Me: rough day, buddy?
5: I need a glass of milk. Now.
Decided to go to the public pool since my kids wouldn’t stop nagging me all summer about going and it wasn’t actually bad. I just wish I took the kids.
Little known trivia:
If you go to Ikea without your significant other, the store will provide you someone to fight with, free of charge.
[before horsepower was invented]
car salesman: this baby has the strength of 7000 raccoons
me: *sleeping*
pimple: is it my night to emerge?
anxiety: I dunno, why don’t we both come out tonight?
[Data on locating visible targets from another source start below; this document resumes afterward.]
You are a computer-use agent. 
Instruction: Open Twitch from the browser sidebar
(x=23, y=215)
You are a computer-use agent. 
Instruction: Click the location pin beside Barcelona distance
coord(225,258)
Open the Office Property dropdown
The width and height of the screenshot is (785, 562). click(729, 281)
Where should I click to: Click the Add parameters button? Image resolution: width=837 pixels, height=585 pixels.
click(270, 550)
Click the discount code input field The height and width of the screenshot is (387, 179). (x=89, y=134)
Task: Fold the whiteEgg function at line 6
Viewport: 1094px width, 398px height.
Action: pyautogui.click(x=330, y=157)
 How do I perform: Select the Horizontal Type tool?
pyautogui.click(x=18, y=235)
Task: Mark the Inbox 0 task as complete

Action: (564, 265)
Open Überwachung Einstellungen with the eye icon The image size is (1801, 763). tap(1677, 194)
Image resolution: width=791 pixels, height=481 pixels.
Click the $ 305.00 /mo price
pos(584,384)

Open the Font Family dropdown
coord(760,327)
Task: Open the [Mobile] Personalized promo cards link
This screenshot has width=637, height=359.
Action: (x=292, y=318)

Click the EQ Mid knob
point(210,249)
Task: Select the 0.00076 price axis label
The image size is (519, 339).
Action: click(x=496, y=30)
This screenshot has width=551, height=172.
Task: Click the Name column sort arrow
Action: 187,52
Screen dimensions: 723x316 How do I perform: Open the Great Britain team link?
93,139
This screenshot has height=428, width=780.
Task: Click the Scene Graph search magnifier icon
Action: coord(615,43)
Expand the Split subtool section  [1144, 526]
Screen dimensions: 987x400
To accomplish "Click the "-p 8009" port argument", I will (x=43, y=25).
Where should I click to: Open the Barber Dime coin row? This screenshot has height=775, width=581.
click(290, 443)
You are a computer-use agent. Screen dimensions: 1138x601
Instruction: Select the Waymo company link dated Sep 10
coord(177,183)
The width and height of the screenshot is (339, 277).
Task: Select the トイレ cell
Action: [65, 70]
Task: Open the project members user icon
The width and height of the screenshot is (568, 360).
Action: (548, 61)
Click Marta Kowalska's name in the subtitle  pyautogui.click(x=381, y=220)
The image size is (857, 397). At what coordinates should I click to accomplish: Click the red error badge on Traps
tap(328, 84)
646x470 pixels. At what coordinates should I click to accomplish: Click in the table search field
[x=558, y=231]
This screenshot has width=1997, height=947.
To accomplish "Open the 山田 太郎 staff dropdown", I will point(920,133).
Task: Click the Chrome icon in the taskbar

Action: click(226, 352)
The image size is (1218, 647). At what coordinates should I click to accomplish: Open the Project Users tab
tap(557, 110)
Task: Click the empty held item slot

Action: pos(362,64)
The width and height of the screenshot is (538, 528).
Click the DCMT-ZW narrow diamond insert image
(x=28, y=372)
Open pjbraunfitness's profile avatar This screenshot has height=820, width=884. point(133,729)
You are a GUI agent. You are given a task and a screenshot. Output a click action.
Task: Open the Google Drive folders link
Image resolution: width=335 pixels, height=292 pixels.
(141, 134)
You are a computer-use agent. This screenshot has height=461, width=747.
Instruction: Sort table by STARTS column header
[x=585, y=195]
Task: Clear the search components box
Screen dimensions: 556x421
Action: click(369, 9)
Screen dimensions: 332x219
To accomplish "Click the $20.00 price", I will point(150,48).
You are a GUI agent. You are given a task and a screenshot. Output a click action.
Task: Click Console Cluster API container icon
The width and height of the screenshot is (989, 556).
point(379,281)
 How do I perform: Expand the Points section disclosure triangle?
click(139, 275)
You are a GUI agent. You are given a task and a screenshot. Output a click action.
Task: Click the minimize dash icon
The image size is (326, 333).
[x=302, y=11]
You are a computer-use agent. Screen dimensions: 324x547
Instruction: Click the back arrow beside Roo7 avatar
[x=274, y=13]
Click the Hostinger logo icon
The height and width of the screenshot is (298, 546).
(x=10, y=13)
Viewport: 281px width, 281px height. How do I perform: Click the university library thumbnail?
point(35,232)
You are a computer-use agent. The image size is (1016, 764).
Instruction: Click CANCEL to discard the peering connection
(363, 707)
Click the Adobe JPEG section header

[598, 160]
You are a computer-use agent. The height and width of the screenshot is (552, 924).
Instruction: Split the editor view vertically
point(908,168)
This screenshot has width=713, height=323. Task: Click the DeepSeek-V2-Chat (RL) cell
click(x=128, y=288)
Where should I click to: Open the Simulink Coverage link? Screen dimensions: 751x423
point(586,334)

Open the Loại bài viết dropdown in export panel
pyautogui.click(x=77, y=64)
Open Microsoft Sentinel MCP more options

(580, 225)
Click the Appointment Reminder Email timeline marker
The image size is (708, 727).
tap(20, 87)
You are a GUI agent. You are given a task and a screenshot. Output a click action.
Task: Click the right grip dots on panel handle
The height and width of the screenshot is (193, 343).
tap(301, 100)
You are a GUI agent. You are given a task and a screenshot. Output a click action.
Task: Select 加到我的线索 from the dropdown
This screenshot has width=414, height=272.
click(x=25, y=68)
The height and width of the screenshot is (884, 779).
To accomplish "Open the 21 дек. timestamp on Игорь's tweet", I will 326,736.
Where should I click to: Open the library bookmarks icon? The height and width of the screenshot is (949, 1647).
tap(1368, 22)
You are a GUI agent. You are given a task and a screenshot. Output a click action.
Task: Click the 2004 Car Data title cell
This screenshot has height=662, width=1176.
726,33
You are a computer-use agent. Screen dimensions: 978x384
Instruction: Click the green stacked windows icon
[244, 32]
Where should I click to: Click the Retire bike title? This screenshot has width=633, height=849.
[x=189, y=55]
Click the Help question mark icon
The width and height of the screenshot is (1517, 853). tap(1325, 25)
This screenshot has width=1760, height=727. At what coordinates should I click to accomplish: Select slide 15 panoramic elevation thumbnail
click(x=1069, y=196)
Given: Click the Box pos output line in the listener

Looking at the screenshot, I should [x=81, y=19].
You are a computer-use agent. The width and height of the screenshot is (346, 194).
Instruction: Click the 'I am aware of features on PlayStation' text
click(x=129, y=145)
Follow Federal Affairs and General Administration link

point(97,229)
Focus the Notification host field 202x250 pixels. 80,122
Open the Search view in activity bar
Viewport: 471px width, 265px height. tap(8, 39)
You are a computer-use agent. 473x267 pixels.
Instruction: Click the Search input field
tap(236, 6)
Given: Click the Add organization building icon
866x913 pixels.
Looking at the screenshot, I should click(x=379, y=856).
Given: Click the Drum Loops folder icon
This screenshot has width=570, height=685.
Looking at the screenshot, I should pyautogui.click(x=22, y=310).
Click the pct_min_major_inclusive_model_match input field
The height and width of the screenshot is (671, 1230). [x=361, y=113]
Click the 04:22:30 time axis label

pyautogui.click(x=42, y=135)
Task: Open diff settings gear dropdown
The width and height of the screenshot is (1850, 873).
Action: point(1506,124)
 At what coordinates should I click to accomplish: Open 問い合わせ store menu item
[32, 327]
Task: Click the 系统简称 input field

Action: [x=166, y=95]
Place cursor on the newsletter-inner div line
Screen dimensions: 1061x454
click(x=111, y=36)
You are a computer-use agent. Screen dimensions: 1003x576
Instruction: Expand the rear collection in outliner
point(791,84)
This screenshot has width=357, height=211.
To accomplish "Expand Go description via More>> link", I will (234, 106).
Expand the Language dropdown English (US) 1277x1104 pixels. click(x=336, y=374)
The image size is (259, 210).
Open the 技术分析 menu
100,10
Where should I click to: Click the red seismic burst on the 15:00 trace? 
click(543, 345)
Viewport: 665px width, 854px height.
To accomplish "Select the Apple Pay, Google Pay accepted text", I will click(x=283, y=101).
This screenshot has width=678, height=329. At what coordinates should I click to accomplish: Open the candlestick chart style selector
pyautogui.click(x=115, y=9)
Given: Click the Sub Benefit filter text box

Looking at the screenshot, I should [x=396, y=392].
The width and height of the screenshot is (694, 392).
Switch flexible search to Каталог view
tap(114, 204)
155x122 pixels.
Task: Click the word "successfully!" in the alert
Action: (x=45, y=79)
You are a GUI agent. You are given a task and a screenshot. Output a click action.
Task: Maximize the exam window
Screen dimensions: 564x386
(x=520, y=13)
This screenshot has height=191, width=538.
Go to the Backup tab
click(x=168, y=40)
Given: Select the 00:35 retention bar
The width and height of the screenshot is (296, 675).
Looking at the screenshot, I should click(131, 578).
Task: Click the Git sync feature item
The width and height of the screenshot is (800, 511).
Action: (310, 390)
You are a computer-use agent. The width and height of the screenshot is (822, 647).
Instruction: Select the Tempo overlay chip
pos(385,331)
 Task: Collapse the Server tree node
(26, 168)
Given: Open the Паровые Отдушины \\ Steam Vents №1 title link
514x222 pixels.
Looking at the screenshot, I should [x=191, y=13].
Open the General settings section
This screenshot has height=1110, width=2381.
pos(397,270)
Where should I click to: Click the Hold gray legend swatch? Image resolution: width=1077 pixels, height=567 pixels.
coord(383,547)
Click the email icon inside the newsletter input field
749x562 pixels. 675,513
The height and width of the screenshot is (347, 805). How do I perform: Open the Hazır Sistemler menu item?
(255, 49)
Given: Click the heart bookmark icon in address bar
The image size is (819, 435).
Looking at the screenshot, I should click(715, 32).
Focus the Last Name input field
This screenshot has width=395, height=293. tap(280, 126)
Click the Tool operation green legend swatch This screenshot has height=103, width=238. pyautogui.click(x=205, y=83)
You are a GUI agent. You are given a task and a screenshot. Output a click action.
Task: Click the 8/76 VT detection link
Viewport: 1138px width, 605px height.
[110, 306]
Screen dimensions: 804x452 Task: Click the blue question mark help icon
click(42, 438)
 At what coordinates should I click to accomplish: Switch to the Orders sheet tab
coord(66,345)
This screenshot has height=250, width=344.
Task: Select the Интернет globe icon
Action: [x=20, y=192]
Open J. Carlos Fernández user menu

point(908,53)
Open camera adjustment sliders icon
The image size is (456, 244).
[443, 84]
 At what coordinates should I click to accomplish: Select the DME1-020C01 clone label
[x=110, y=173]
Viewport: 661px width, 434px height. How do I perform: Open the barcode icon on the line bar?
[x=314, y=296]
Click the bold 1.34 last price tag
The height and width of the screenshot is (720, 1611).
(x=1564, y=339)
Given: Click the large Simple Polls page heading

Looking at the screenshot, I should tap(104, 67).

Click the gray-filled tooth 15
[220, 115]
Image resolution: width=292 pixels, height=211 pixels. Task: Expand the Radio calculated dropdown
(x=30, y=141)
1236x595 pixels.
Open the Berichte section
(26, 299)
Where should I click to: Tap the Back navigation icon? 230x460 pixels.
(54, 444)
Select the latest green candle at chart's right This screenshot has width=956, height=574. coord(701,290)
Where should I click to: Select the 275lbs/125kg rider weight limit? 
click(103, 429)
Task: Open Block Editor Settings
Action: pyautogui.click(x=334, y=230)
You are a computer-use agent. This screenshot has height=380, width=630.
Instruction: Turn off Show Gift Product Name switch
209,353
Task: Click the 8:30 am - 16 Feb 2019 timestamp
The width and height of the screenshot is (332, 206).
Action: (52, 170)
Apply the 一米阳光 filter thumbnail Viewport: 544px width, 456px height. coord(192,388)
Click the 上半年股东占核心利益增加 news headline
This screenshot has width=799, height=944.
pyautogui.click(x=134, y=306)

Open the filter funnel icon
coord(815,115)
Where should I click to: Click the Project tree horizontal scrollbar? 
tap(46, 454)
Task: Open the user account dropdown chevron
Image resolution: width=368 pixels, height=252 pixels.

At my age, if the wife wants to have fun, scrabble is coming out.
PARENTS: when we were ur age we bought a house for $10,000
ME: oh yeah? well did u have.. THIS?!
*gestures to 114 gross Oreo flavors*
This could be us, but you weedin’.
Me, sitting on the patio trying to enjoy a book.
Leaf blowers: ABSOLUTELY NOT.
well well well, if it isn’t the consequences (dying of the plague) of my own actions (putting a rat i found in an alley under my hat to help me cook hotdogs better)
The dog hair situation became dire and I had to lint-roll my face.
Found a cookie and a missing sock when I took her bra off
If your opponent cracks his knuckles before a fight, have comfort knowing that osteoarthritis will, in due time, avenge your savage beating.
When people say I don’t mean to brag they’re bragging about not bragging.
*walks into high school reunion with six-foot tall sack of flour*
I took the assignment seriously. Anyway, this is Max… my son.
I want to lose weight, but I don’t want to get caught up in one of those “eat right and exercise” scams.
Sorry I yelled “pull” when you released doves at your wedding.
[gym]
ME: hey can you spot me
HIM: yeah
ME: *hiding under the bench* how about now
Got capsaicin in my eye again. I, justly, blame the squirrels.
Diabetes was the God of sugar.
Bakers who don’t wear underwear are going commandough
Called in, “Didn’t realize this eyeliner was permanent” this morning.
Everyone likes the guy who won’t tolerate bullshit until it’s your bullshit.
ME: do u like smart guys
GIRL AT BAR: yes
ME: sorry i wasted your time
DOCTOR: The tests have come back, and it’s bad news.
ME: What is it, doc?
DOCTOR: I’m afraid you have loopus.
ME: Oh no! Is there a treatment?
DOCTOR: The tests have come back, and it’s bad news.
ME: What is it, doc?
My kids are very optimistic. Every glass they leave sitting around the house is at least half full.
I’m inventing a swaddle blanket for like 5 year olds. It’s basically a straight jacket, but with a friendly name like “The Tantrum Hug.”